VMAF needs to know the height, width, pixel format and bit rate of the raw files. There are multiple models to choose from so it's good to note which you're testing against.

$ ~/vmaf_bin -r ~/source.yuv \
             -d ~/test_MjU5NjQ4MzhfMzdjOWQ1NDc_99.yuv \
             -w 540 \
             -h 960 \
             -b 10 \
             -p 420 \
             –threads 4 \
             -m path=/home/mark/vmaf/model/vmaf_v0.6.1.json \
             --json \
             -o res.json

Below is an example report record from VMAF.

$ jq -S .frames[0] res.json

{
  "frameNum": 0,
  "metrics": {
    "integer_adm2": 0.950637,
    "integer_adm_scale0": 0.921274,
    "integer_adm_scale1": 0.924992,
    "integer_adm_scale2": 0.946868,
    "integer_adm_scale3": 0.974165,
    "integer_motion": 0,
    "integer_motion2": 0,
    "integer_vif_scale0": 0.471398,
    "integer_vif_scale1": 0.782225,
    "integer_vif_scale2": 0.862763,
    "integer_vif_scale3": 0.910276,
    "vmaf": 74.663332
  }
}

I'll plot the above report onto a line chart.

$ python3

import json

import pandas as pd
import matplotlib.pyplot as plt


def render_chart(json_stats:str, output:str):
    keys = [
        "integer_adm2",
        "integer_adm_scale0",
        "integer_adm_scale1",
        "integer_adm_scale2",
        "integer_adm_scale3",
        "integer_motion",
        "integer_motion2",
        "integer_vif_scale0",
        "integer_vif_scale1",
        "integer_vif_scale2",
        "integer_vif_scale3",
        "vmaf"]

    min_maxs = {}

    frames = json.loads(open(json_stats).read())['frames']

    for frame in frames:
        rec = frame['metrics']

        for key in keys:
            if key not in rec.keys():
                continue

            if key not in min_maxs.keys():
                min_maxs[key] = [rec[key], rec[key]]
            else:
                min_maxs[key][0] = min(min_maxs[key][0], rec[key])
                min_maxs[key][1] = max(min_maxs[key][1], rec[key])

    numerics = {}

    for frame in frames:
        rec = frame['metrics']

        for key in keys:
            if key not in rec.keys():
                continue

            if key not in numerics.keys():
                numerics[key] = []

            numerics[key].append(rec[key] / min_maxs[key][1]
                                 if min_maxs[key][1]
                                 else rec[key])
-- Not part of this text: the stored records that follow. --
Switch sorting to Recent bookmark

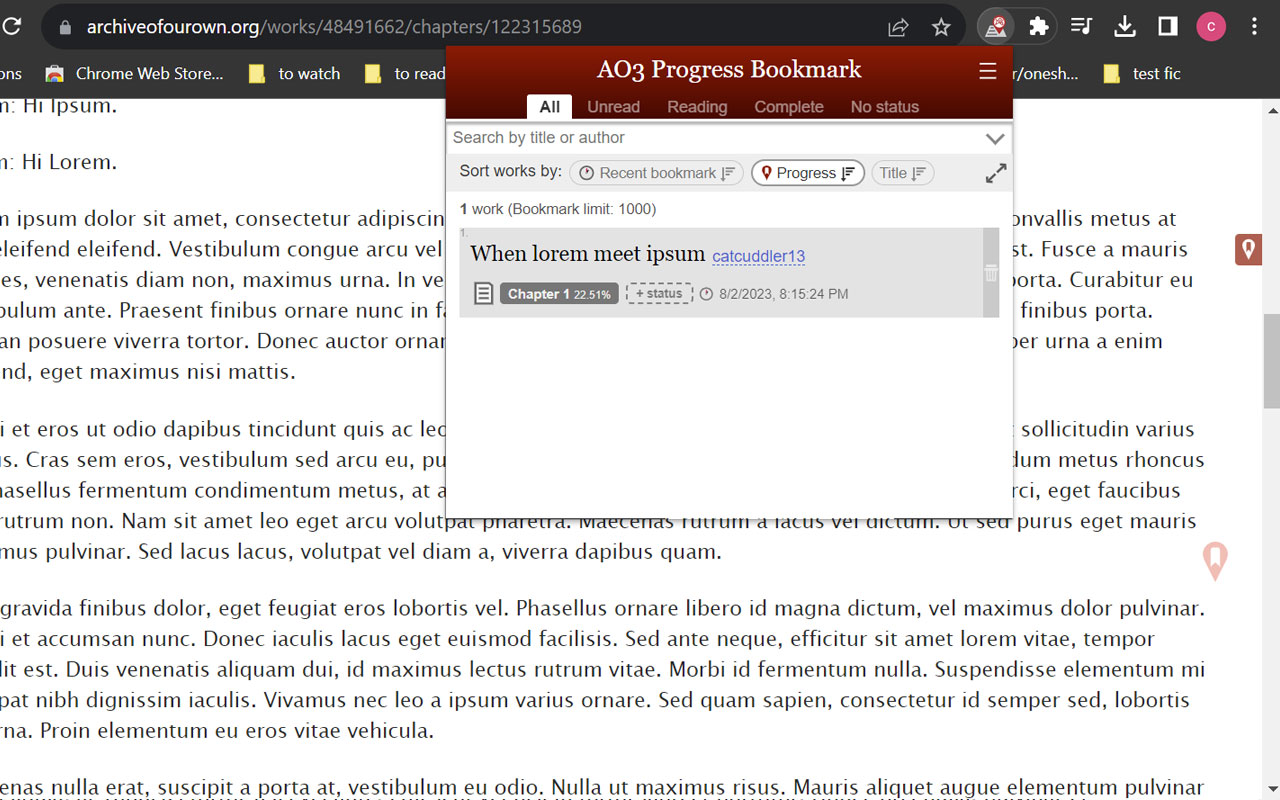pyautogui.click(x=655, y=172)
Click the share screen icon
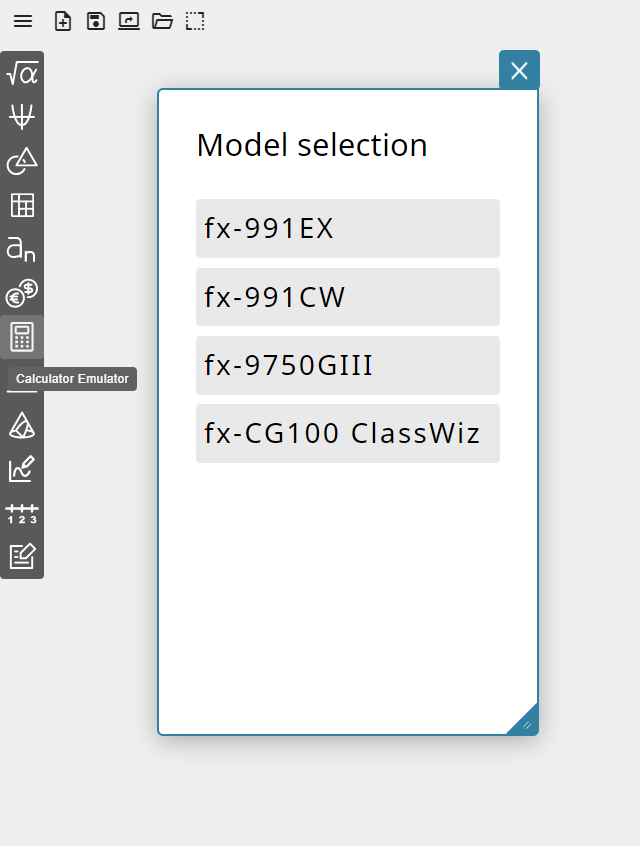The height and width of the screenshot is (846, 640). [x=129, y=22]
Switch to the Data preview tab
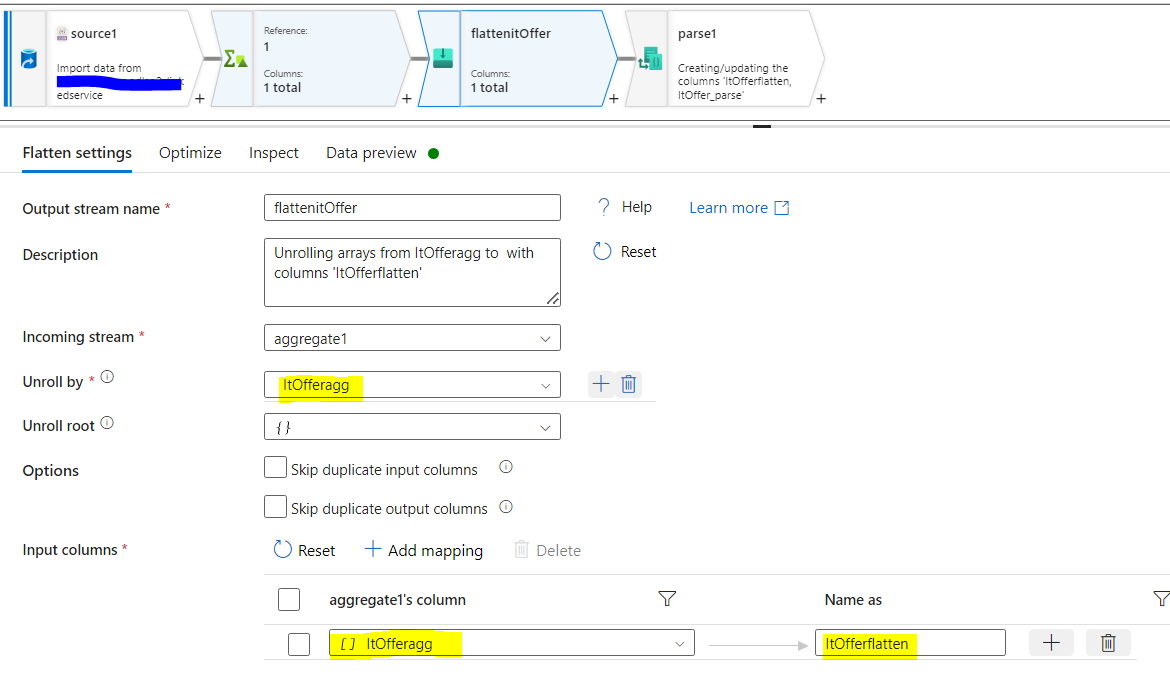This screenshot has height=685, width=1170. pyautogui.click(x=371, y=153)
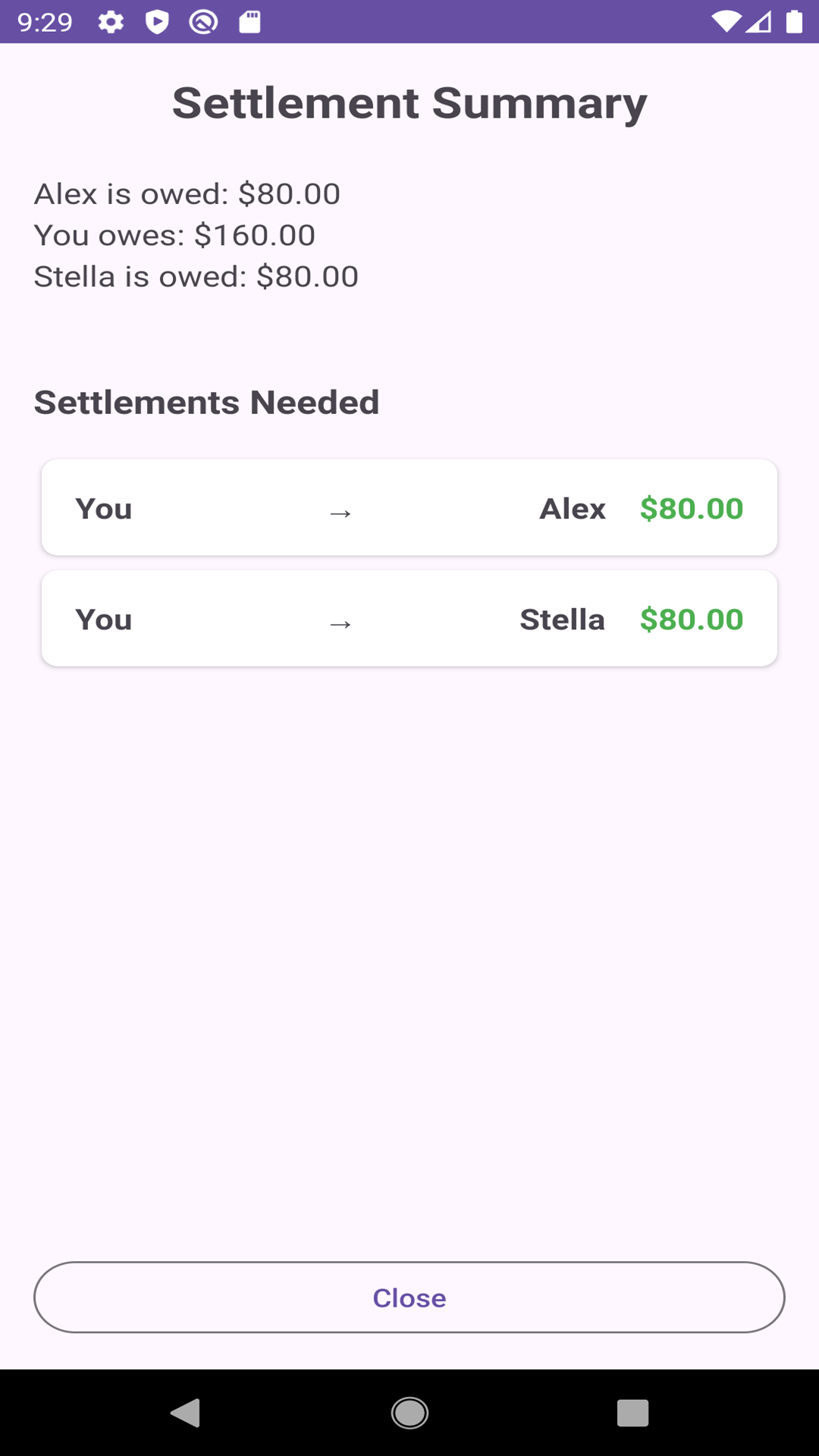Tap the arrow in the Stella settlement card
Screen dimensions: 819x1456
tap(340, 624)
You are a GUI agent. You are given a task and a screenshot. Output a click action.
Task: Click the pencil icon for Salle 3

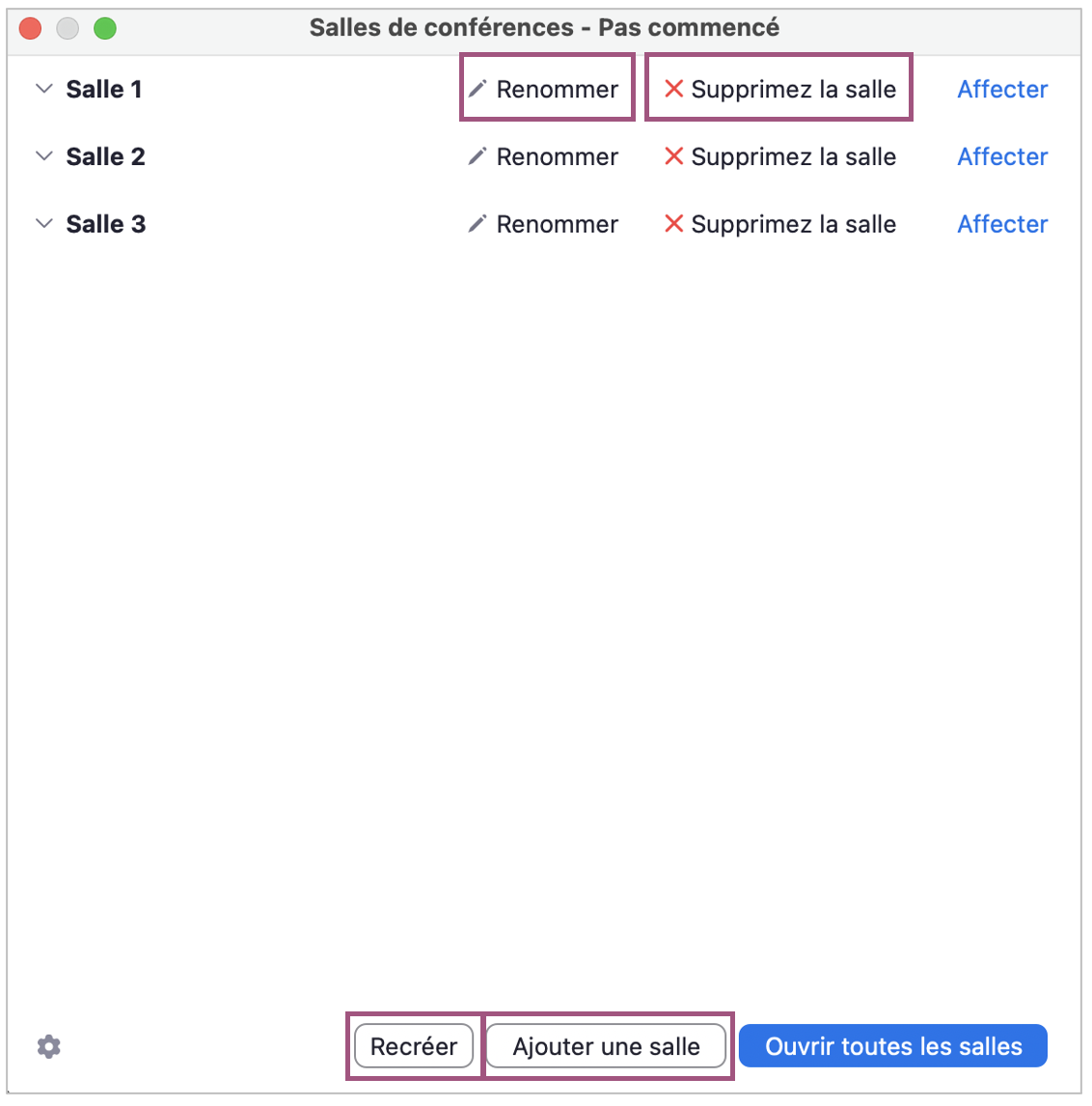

    df = pd.DataFrame(numerics)

    plot = df.plot.line(figsize=(15, 10))
    fig = plot.get_figure()
    fig.savefig(output, format='png', dpi=300)


render_chart('res.json', 'vmaf.png')

Watching VVC Videos

TV and Smartphone support for VVC is pretty much non-existent at the moment but surprisingly, VLC and other free desktop media players aren't shipping with support in their stable binary releases either. VVCEasy produces VVC-enabled builds for VVC ecosystem tools like the vvenc library, FFmpeg, VLC and MPV.

I was able to launch these using cmd.exe. Below I'll VVC encode a raw video using the fast preset.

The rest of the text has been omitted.